David Adam Edelstein left a comment this morning on whether I missed still photography when I shot video. What I miss is the ability to be completely involved and subsumed in the reality of the moment, and use that immersion as the source of my imagery. Perhaps I will get there in video, but now I am too technically inept with the camera to have any attention left for anything else. I'm still stumblefingered with the gear, and I don't have a good feedback loop in my mind to understand how what I'm doing is going to be expressed. A good chunk of the ideas I have at the time tend not to work. Such is the climb up a learning curve.
The still photograph is a complete work.
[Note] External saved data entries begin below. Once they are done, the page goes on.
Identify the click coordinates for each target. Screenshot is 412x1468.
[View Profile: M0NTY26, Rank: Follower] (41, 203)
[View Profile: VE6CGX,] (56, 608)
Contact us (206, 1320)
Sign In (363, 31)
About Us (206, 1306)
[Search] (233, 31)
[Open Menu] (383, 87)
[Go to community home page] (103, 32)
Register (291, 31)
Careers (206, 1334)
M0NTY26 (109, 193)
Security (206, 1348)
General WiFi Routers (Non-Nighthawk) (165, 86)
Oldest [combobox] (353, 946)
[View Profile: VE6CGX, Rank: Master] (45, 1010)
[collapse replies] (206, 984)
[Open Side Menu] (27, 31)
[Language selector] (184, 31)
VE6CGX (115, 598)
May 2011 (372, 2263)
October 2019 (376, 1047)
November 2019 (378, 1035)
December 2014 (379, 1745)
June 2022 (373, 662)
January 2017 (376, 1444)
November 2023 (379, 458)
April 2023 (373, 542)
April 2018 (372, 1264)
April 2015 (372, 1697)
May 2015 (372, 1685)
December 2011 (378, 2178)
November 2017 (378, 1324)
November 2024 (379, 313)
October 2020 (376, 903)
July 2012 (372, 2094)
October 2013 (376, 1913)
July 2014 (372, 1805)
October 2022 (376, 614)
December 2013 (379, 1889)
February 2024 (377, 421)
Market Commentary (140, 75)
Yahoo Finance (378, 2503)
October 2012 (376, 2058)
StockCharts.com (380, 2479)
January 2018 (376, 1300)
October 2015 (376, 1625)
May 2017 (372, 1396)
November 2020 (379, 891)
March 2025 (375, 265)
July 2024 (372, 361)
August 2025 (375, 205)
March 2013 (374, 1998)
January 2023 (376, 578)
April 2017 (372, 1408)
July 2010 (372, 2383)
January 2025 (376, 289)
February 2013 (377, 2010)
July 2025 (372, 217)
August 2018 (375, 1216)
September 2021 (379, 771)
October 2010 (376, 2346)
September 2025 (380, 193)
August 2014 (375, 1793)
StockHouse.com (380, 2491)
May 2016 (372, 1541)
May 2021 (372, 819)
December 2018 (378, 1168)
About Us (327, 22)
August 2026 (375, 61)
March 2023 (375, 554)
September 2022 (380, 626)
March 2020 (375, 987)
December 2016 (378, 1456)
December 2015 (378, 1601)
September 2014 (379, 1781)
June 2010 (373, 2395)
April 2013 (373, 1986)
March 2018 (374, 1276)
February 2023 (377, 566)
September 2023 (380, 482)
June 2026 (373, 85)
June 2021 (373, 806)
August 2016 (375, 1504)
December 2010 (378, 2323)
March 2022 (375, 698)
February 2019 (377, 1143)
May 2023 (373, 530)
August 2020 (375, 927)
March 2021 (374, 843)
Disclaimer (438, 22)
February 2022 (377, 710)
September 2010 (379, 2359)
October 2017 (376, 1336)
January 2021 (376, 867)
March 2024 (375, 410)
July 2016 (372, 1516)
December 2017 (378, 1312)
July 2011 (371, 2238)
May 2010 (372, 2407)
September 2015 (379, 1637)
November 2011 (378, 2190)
By virtue of removing an image from the stream of time, it becomes compelling in its own right. Photography shows us a reality that cannot be seen any other way. There is no corresponding revealed instant in video. What you saw a moment ago affects how you'll respond to what you haven't seen yet, but are about to. The stream is the work. There is no decisive moment. It's a little like if the only way your photographs could be experienced was in a completed book, and you had to have the image of the book existing in your mind when you made the sequence of photographs.
So video, at this point, keeps me at a distance from my experience. I want that to change, and I think it will. Not only must I develop a new kind of camerawork, but much of the work of video is the composition of the final cut, and mastery of yet another set of tools. That part is a lonely, difficult task.
What keeps me going is the compelling storytelling capacity of the medium that trumps anything still photography can deliver. I've seen a lot of audio slideshows, using stills, that attempt to bridge that gap, but few have left me with anything except the sense that the wrong medium was in play. I'm seeking a better way.
What I'm working on now is a piece about the Tractor Tavern square dance. I have a Flickr set on the same subject, so compare the two when I post the video.
Doug, I've been following your recent heroic transitional struggles with the bemused interest of someone who has no need or desire to follow (as the old joke has it, "I love work: I could watch it all day").
The thing that strikes me about video (and why I have, as yet, no interest in it) is the way that it always foregrounds the "reality value" of its content. The thing most people never learn about still photography is how to see past the subject ("It's a squaredance") to appreciate the expressive 2-D aesthetic of shape, tone, colour and composition -- that's why they get hung up on things like sharpness, "white balance" and the like. Your Flikr set exemplifies the way a skilled, sensitive still photographer can capture a mood, and use a selective process to say "Look, this is what it feels like, it's a warm, pink, blurry, smiley, communal kind of thing".
The video of the same squaredance moves me along in chunks of real time, so that I don't dwell on (or have my attention focussed on) aspects of the scene that might challenge my everyday perception of what is going on ("It's a squaredance; there's a pretty girl; hey, nice shoes") but on the other hand it does give a much more accurate representation of dance moves, body language, context, etc. I'm getting more information about the subject, which my brain trusts (and selects) as if it were reality.
The dilemma is exemplified, for me, by this: there's a moment towards the end of your Tractor Tavern video when a girl is clogging on a raised platform, and her movements are magical -- I want to watch her, nothing else. Video reveals the movement to me, but also takes it away before I'm ready. Still photography would let me gaze as long as I like, but could only ever hint at her movements. Reconciling those two desires (identifying the "good bits"; putting them together in a satisfying and revealing way) may of course simply be what truly excellent video editing is all about... Lots of luck, Doug, we're watching your progress with interest!
Posted by: Mike C. | July 18, 2008 at 02:38 AM
Mike, thank you for a thoughtful exegesis of this whole enterprise. It's why I will continue to do both still and video, because each has attributes that are compelling to me. What you said about photography is spot on--a successful photograph is one which engages qualities removed from the context of reality, while still referring back to it. I can engage myself photographically, because some other trigger is at work--oh, nice swirl, great color, interesting juxtaposition--that might just as easily be triggered in some completely different environment. The clip of Skye clogging on stage is magical, and is so because of the flow and movement only video can record, and I can tease the viewer and up the tension of the piece by keeping the clip short and composing it within other elements.